Private sector financial players ICICI Bank and HDFC Bank, who are classified as foreign-owned entities, are on the same footing as nationalised banks as the two are incorporated under the Indian laws, DIPP Secretary R P Singh said today.
"In my view, neither ICICI nor HDFC Bank, even though their equity is owned by foreigners, suffers from any handicap, because they are incorporated in India. They are on the same footing as other nationalised banks and we have nothing to worry about it," Singh told reporters.
The RBI does not distinguish between these banks and public sector banks, he said.
Elaborating, he said, "Banking is allowed via two ways -- either you open branches, in that case you don't technically bring FDI, or you incorporate a bank in India, take a license from RBI and than that particular bank gets equity from outside."
In the second case, he added, the lender technically becomes a foreign bank. "But that bank we are calling foreign bank only for the purpose of downstream investment, otherwise it's an incorporated entity in India.

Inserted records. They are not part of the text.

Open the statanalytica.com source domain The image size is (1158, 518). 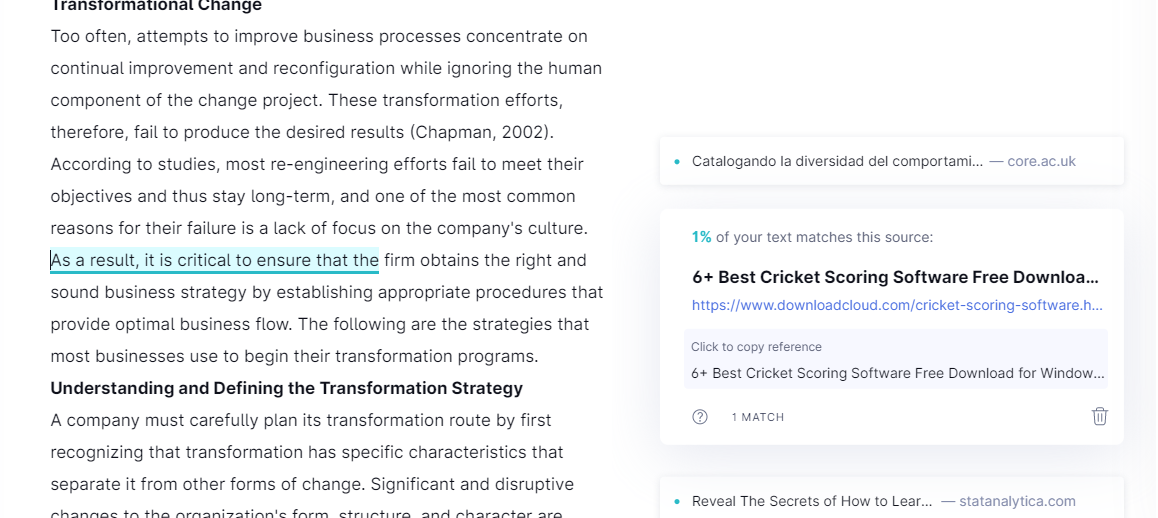click(x=1017, y=501)
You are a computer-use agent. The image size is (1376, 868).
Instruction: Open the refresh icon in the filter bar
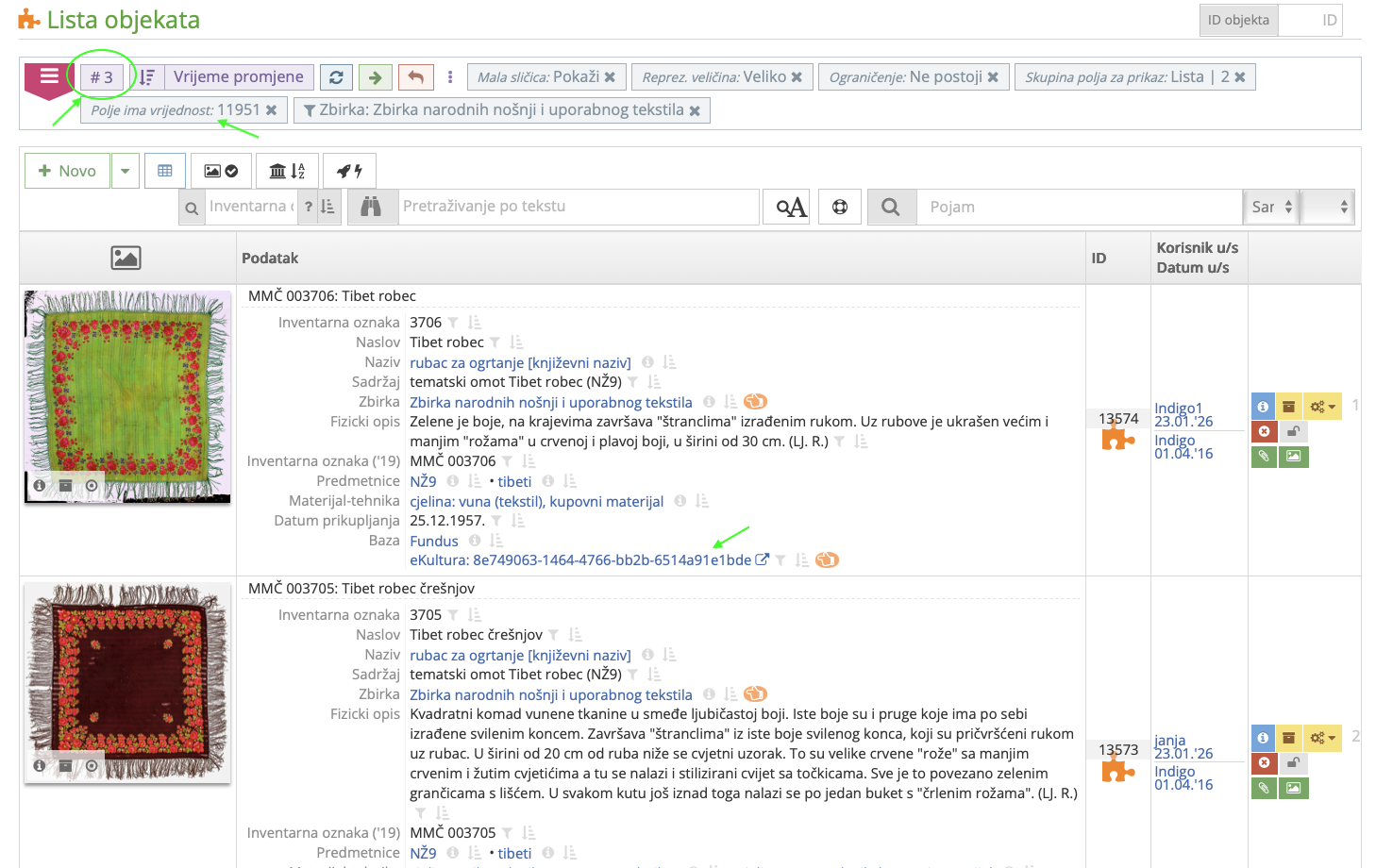(x=336, y=76)
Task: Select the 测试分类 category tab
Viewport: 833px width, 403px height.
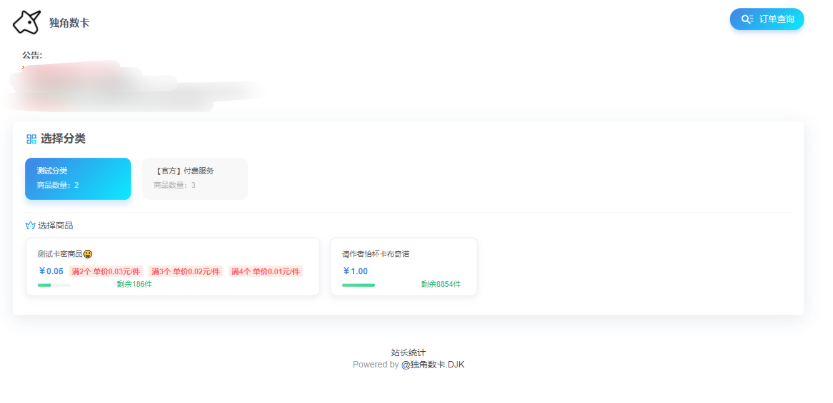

It is on the same footing as other nationalised banks in terms of priority sector lending and branch expansion."
Singh also said these banks should not worry about any complications in making downstream investments in the insurance and NBFC sectors.
"Insurance has been kept out of new (FDI) rules that changed the status of ICICI Bank and HDFC Bank (to foreign owned and Indian controlled) and 100 per cent FDI is permitted in NBFC, so there should be no problem," Singh said.
He further said the department will come out with a paper on the financial sector in a month's time that will address the worries of the sector regarding the new FDI rules.
Going by the FDI rules announced last year, ICICI and HDFC banks are lenders which are not owned by Indians, because around 74 per cent of their equities are from outside.
The FDI norms of 2009 say that if indirect FDI in an Indian company exceeds 50 per cent, its investment in subsidiaries will also be treated as foreign investment.